* _Listed records_:
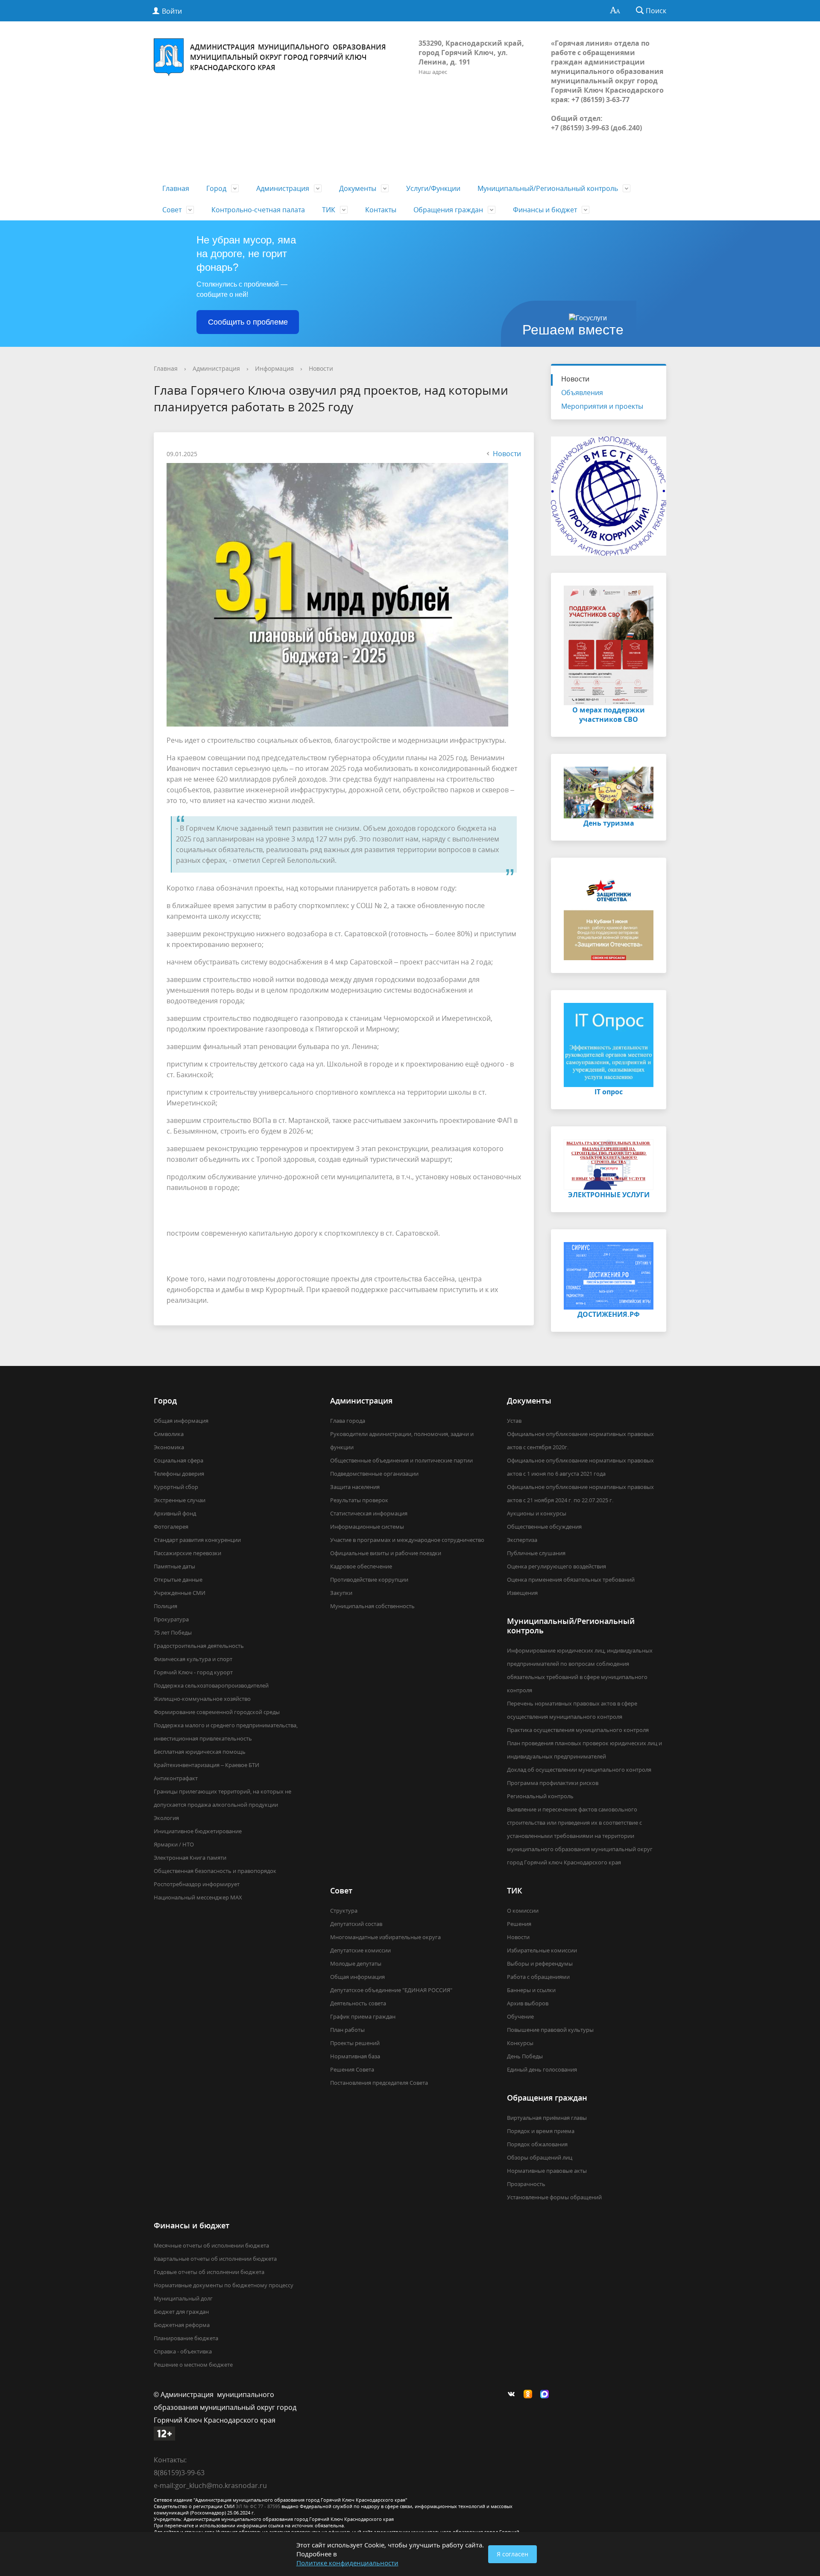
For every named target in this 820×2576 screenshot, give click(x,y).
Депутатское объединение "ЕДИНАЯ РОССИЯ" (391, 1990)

...

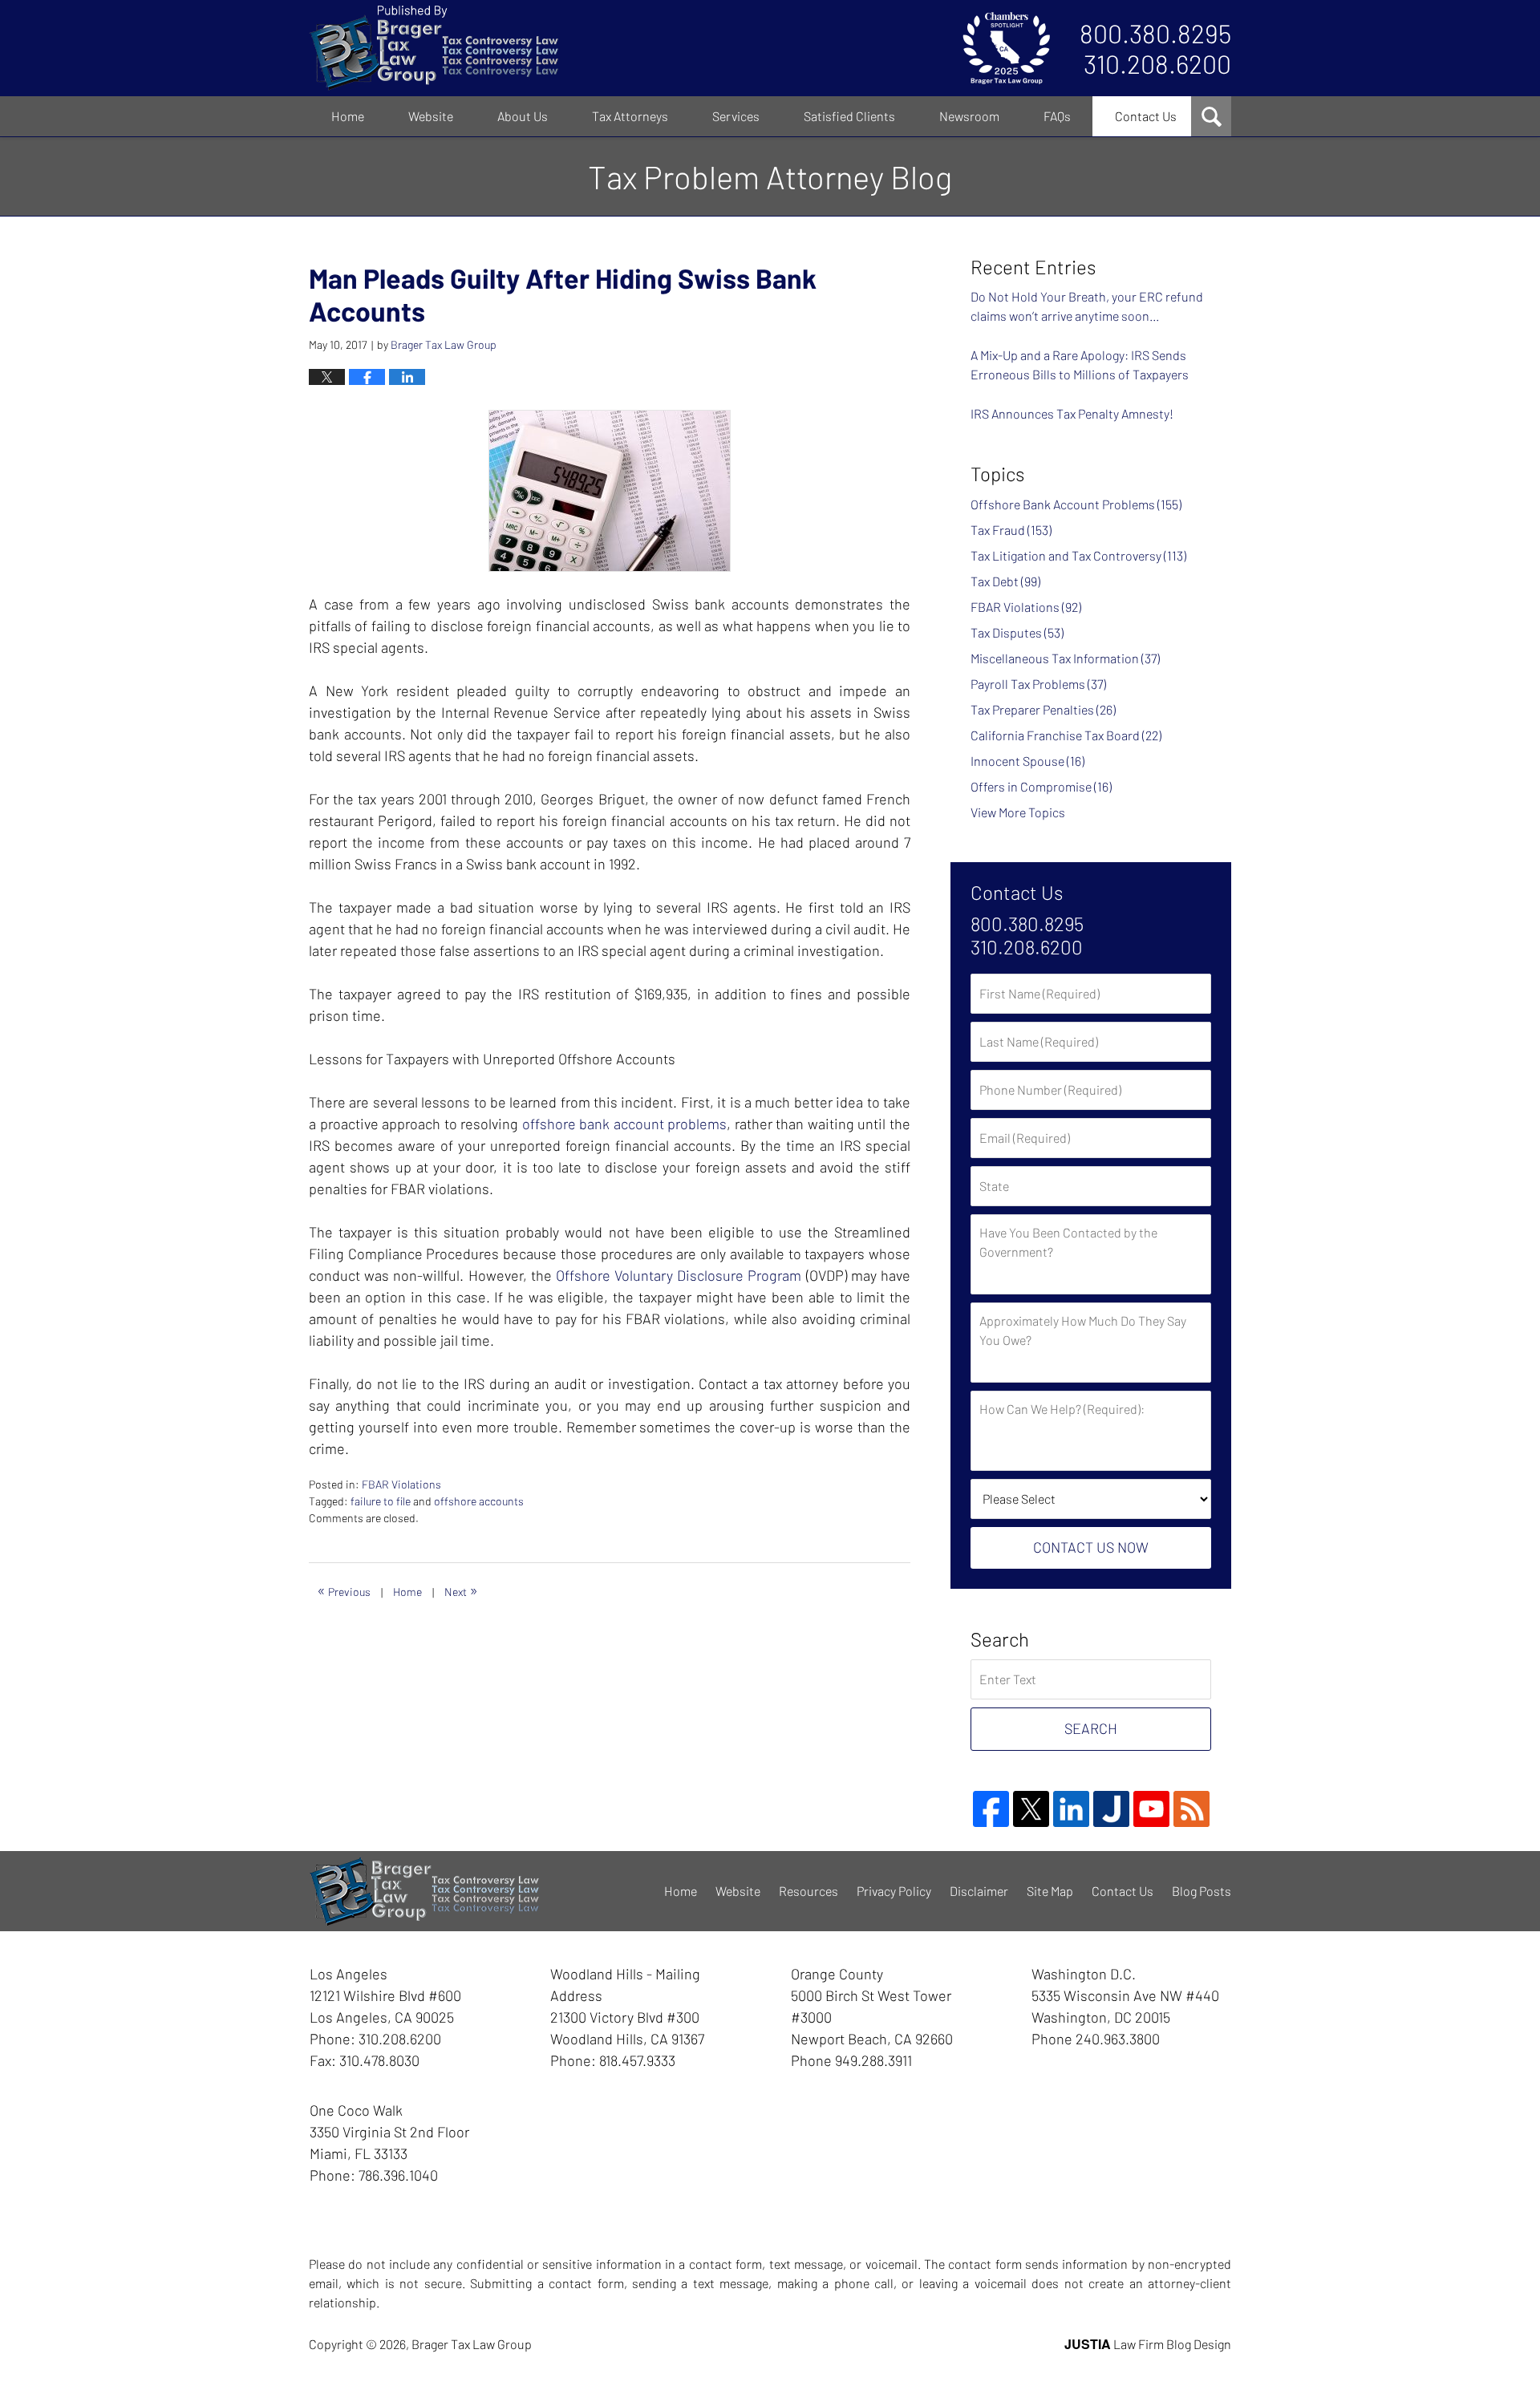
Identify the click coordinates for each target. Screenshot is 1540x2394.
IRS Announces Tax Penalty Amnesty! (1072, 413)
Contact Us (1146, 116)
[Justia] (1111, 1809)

...

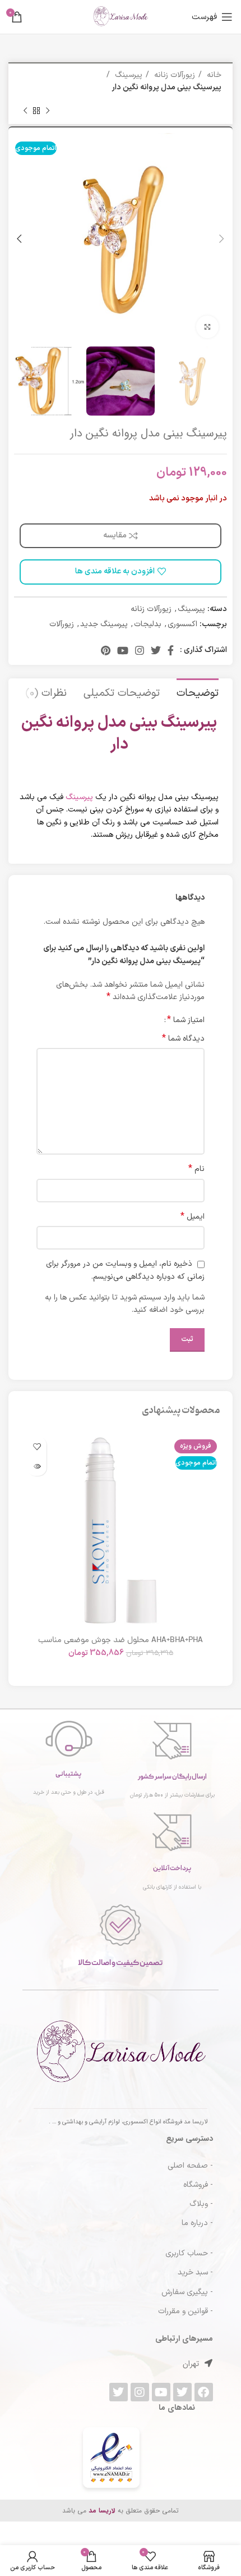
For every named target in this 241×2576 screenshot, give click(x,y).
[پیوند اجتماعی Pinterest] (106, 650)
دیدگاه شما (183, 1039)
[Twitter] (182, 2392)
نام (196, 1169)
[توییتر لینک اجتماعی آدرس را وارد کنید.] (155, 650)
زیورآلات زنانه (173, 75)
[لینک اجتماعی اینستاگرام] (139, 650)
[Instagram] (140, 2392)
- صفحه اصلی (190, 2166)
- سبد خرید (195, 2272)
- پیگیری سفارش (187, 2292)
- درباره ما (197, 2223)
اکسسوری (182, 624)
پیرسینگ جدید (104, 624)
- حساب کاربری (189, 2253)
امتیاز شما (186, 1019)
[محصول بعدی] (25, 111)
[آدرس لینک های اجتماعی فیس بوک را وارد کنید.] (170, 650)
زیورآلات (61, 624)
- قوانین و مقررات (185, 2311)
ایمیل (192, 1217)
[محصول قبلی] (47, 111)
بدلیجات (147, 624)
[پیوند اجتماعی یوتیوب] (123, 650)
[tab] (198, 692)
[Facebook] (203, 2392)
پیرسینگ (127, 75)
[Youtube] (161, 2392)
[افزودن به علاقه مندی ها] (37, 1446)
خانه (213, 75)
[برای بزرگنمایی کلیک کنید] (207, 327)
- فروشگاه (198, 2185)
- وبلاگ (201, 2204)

* _Work instruction_: When you reach the line holding "بدلیجات (147, 624)" in the records above, begin reproducing exactly, stop after the line holding "- وبلاگ (201, 2204)", and output nothing else.

* _Answer space_:
بدلیجات (147, 624)
[پیوند اجتماعی یوتیوب] (123, 650)
[tab] (198, 692)
[Facebook] (203, 2392)
پیرسینگ (127, 75)
[Youtube] (161, 2392)
[افزودن به علاقه مندی ها] (37, 1446)
خانه (213, 75)
[برای بزرگنمایی کلیک کنید] (207, 327)
- فروشگاه (198, 2185)
- وبلاگ (201, 2204)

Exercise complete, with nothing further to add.